Please return, with no alterations, the lines below from the very first through the one that contains "Image resolution: width=754".
···
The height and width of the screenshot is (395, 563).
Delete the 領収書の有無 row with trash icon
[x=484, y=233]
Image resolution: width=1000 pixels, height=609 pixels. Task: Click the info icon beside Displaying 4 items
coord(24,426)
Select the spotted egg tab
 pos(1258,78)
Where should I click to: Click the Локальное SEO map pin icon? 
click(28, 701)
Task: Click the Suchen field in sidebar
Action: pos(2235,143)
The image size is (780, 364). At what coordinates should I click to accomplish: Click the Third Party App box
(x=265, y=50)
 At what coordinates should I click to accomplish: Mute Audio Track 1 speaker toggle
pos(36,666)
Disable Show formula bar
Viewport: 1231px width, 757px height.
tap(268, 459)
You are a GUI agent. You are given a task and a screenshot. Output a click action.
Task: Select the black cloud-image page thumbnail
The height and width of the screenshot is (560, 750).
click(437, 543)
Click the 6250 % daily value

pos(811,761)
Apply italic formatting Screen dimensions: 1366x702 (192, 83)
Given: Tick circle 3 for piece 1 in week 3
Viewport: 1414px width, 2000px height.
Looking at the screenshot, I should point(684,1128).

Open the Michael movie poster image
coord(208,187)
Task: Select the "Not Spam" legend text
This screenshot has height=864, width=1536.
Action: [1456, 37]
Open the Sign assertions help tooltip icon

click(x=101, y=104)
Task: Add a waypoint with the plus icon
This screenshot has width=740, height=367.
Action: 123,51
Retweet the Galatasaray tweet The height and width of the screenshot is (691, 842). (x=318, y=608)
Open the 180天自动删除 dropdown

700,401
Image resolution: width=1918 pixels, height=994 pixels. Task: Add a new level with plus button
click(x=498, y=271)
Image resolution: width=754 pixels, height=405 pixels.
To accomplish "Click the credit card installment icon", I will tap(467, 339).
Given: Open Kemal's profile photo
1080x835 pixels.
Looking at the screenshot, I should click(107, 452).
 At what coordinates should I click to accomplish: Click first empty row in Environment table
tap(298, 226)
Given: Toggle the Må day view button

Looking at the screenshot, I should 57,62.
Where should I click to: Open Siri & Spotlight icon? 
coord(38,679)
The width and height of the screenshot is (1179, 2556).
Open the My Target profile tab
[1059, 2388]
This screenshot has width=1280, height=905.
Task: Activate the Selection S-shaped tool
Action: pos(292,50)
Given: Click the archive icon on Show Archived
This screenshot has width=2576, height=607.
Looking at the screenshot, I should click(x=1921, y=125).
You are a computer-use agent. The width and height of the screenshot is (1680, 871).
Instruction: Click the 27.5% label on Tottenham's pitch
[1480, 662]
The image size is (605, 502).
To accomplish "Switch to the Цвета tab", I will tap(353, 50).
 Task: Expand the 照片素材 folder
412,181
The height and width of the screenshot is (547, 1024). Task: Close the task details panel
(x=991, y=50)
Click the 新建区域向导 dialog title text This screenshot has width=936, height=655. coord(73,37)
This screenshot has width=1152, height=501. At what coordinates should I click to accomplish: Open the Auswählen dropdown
···
**SOLUTION**
The height and width of the screenshot is (395, 563).
Delete the 領収書の有無 row with trash icon
[x=484, y=233]
Image resolution: width=1000 pixels, height=609 pixels. Task: Click the info icon beside Displaying 4 items
coord(24,426)
Select the spotted egg tab
 pos(1258,78)
Where should I click to: Click the Локальное SEO map pin icon? 
click(28, 701)
Task: Click the Suchen field in sidebar
Action: pos(2235,143)
The image size is (780, 364). At what coordinates should I click to accomplish: Click the Third Party App box
(x=265, y=50)
 At what coordinates should I click to accomplish: Mute Audio Track 1 speaker toggle
pos(36,666)
Disable Show formula bar
Viewport: 1231px width, 757px height.
tap(268, 459)
You are a GUI agent. You are given a task and a screenshot. Output a click action.
Task: Select the black cloud-image page thumbnail
The height and width of the screenshot is (560, 750).
click(437, 543)
Click the 6250 % daily value

pos(811,761)
Apply italic formatting Screen dimensions: 1366x702 (192, 83)
Given: Tick circle 3 for piece 1 in week 3
Viewport: 1414px width, 2000px height.
Looking at the screenshot, I should point(684,1128).

Open the Michael movie poster image
coord(208,187)
Task: Select the "Not Spam" legend text
This screenshot has height=864, width=1536.
Action: [1456, 37]
Open the Sign assertions help tooltip icon

click(x=101, y=104)
Task: Add a waypoint with the plus icon
This screenshot has width=740, height=367.
Action: 123,51
Retweet the Galatasaray tweet The height and width of the screenshot is (691, 842). (x=318, y=608)
Open the 180天自动删除 dropdown

700,401
Image resolution: width=1918 pixels, height=994 pixels. Task: Add a new level with plus button
click(x=498, y=271)
Image resolution: width=754 pixels, height=405 pixels.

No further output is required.